Does he still feel that way now, at the age of 54?
“I still maintain that there’s nothing to be afraid of but...losing your spirit. That is something to have concern about. Because your spirit is the only thing that is irreplaceable.”
Which sounds like an idea for a poem.
Richard began writing poetry when he was in university studying Sociology and English.
“I worked my way through school with the Labourers International so [after graduation] I just ended up becoming a construction worker,” he explains. “I worked my way up to foreman then superintendent.”
Did having an Arts degree make him a different kind of construction boss?
“Not right away,” Richard admits. “I had a few years when I yelled and screamed. But once I grew up a little... I supervised a lot of work so I could use my brain and communication skills. It was a brutal business, people use brutal language and it was brutal work but I was able to run work like a gentleman.”
Over the years, he’s written poetry and short stories. He published some, including an essay in a Canadian literary journal about his drive to the end of the road in Panama, but these days, he writes poetry simply when he feels like it.
“It’s a noise in my head that has to come out,” he says.
There are certain themes Richard explores in his poems.
“Sanity and mental illness. The nature of the universe in small things,” he says. “Everything is connected to everything else. You could write a poem about that desk and how it’s related to the tide in the harbour which is related to the birds migrating which is related somehow to the war in Afghanistan. Threads that become apparent you try to tie together.”
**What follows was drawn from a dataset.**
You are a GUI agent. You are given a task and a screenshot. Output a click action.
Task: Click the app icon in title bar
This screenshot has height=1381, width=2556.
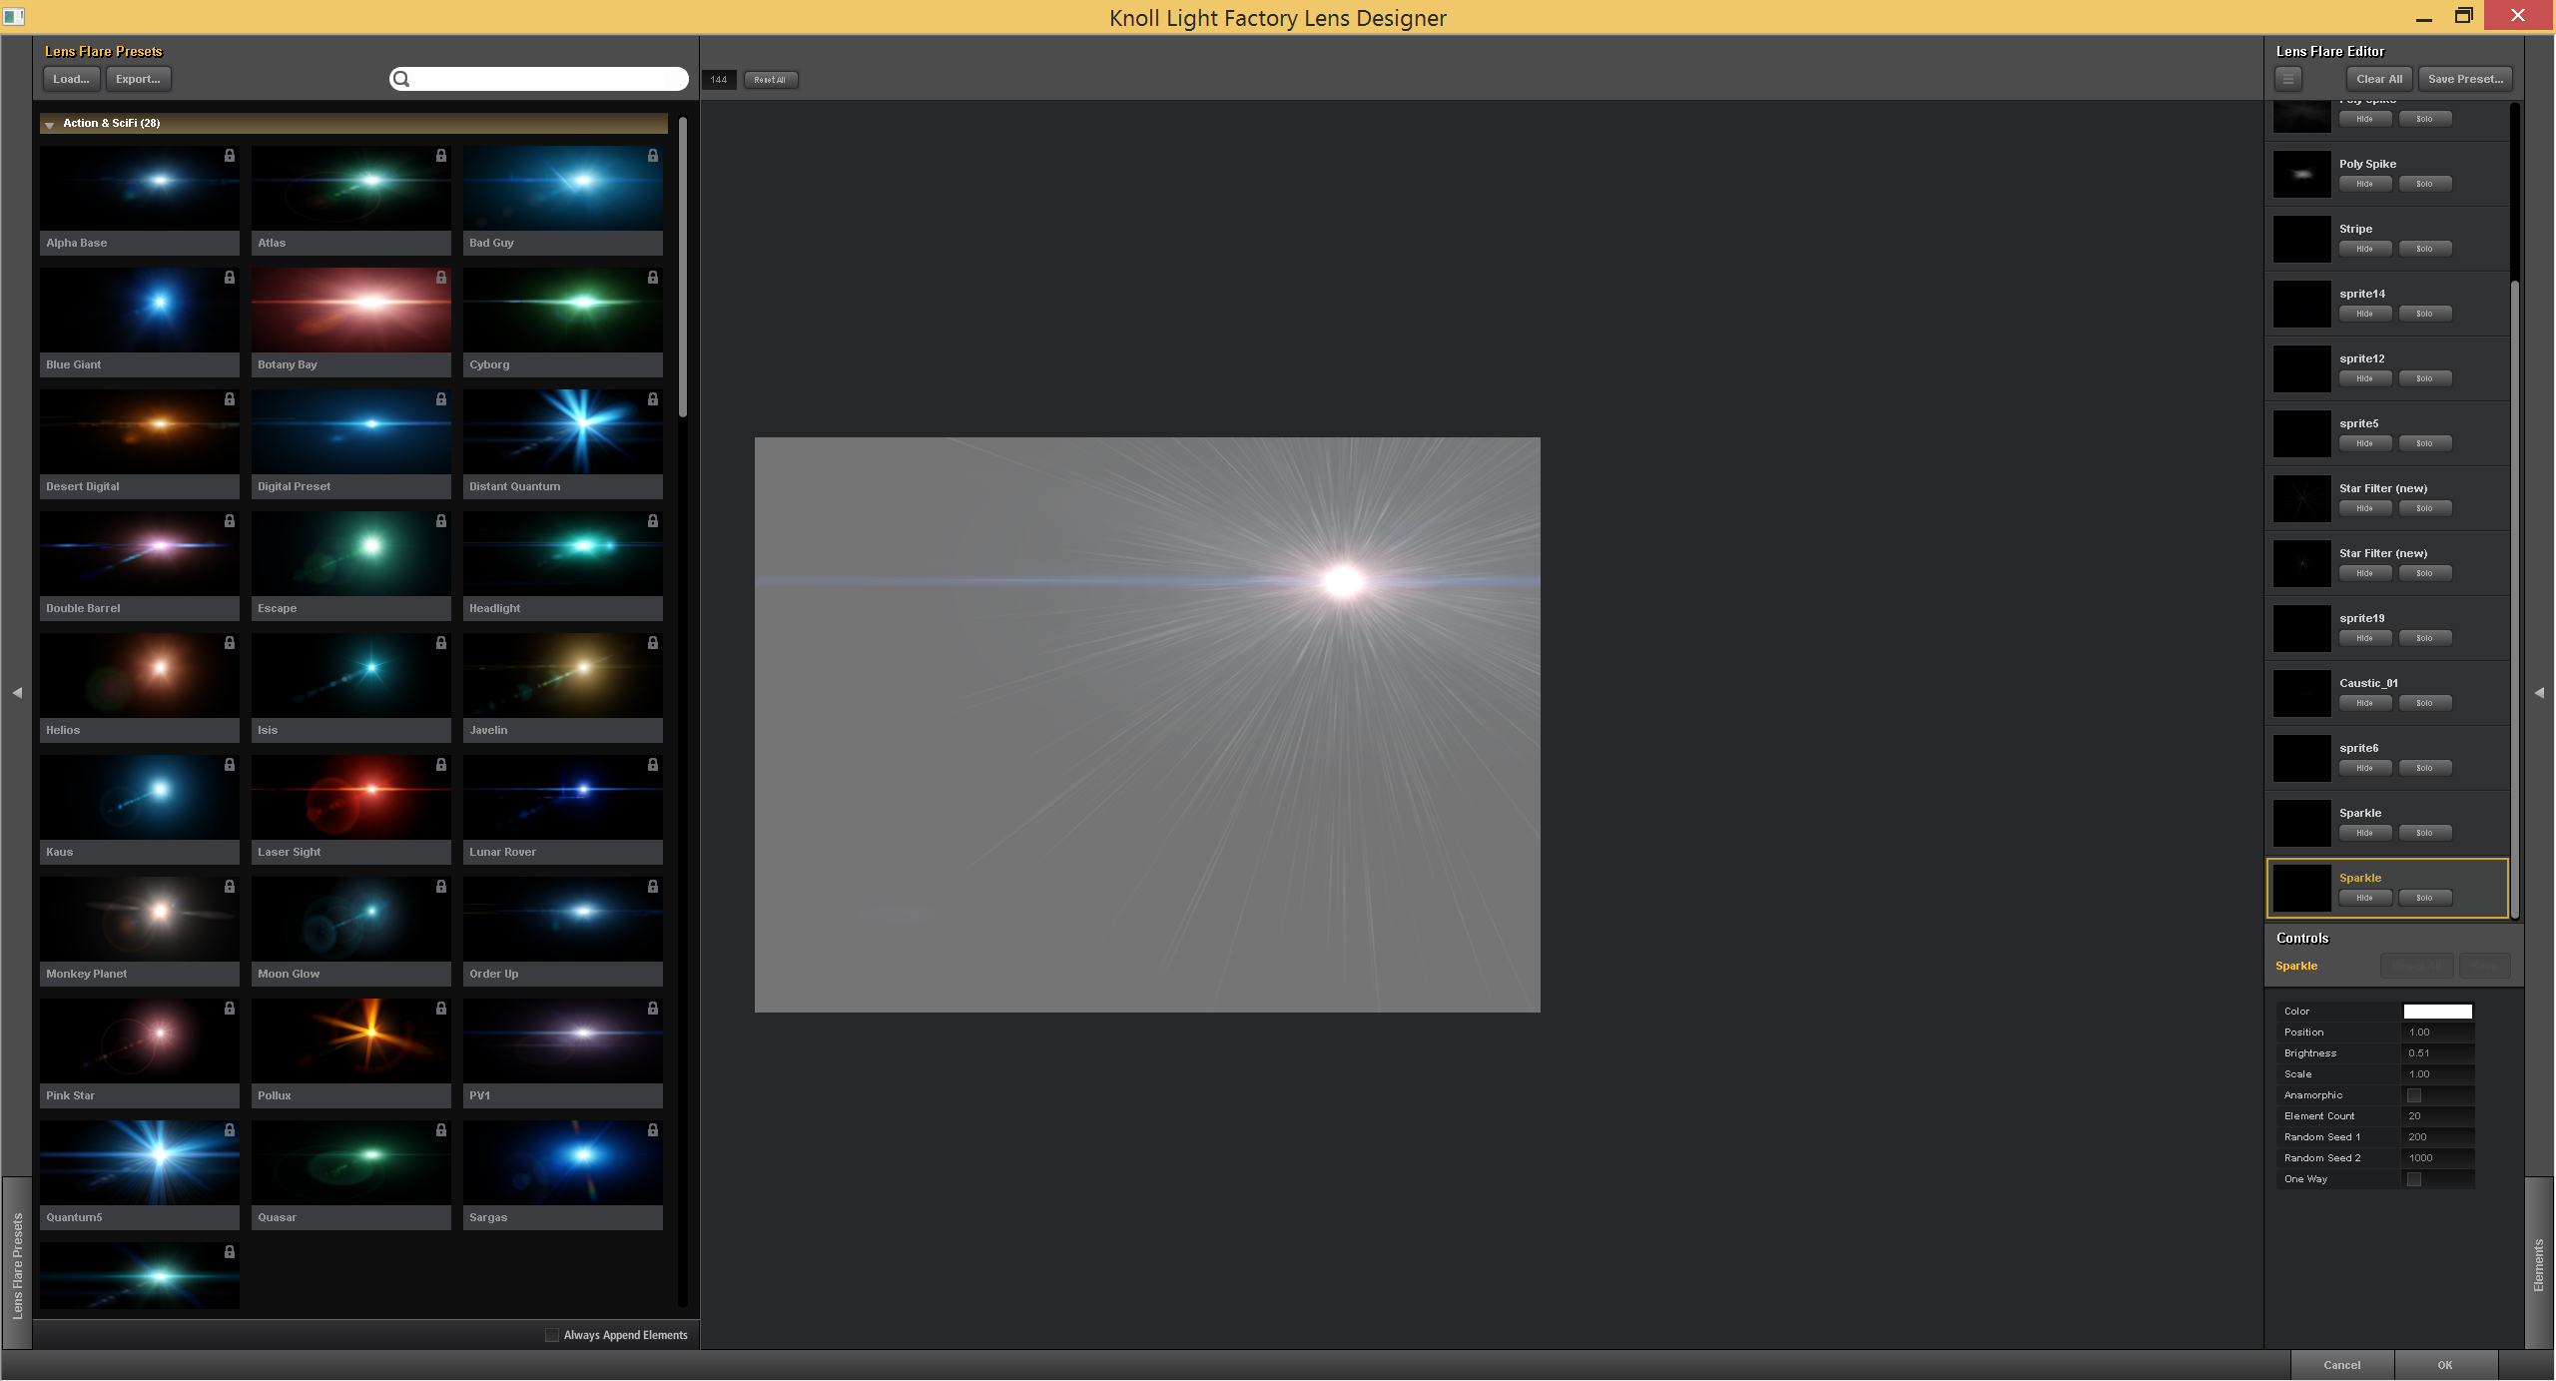pos(14,16)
He doesn’t write many poems about love although he has been inspired for a couple by the local teacher he’s been dating since the summer of 2011. He writes longhand, in notebooks.
“I have a suitcase full of poetry,” he says.
Richard came to Pugwash in the summer of 2003, on a sight-seeing trip with a friend from South America. They ended up in Nova Scotia after running out of New England to explore. It was the “World Famous for Peace” slogan that attracted this former war protester. Richard liked the village so much, he came back in the fall and bought a house.
Now he spends half his year here and half back in Framingham.
“I just seemed to fit as soon as I landed here,” says Richard. “I have good friends here. People are very nice to me here. It’s the spirit of the people I enjoy being around. I learn things and end up a better person.”